Nothing but the lines from the one with "You are a GUI" through the end of the material should be retyped, word for word and without pictures.
__________________________________________________
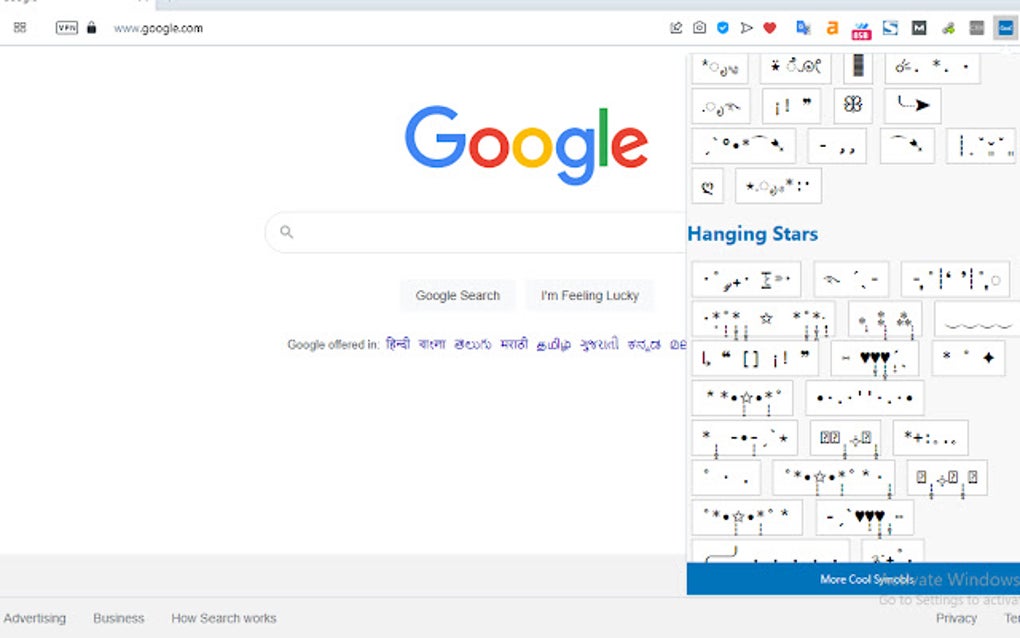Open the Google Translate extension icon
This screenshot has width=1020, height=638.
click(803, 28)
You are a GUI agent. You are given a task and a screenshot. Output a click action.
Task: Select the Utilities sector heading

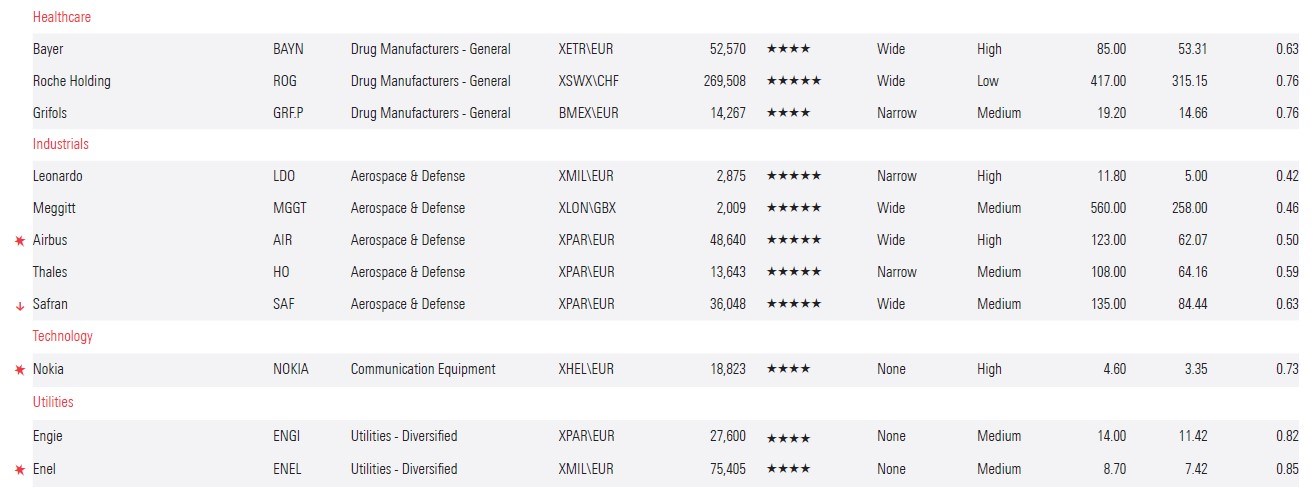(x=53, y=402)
__________________________________________________
**Response**
You are a GUI agent. You are given a task and a screenshot. Output a click action.
Task: Select the Utilities sector heading

(x=53, y=402)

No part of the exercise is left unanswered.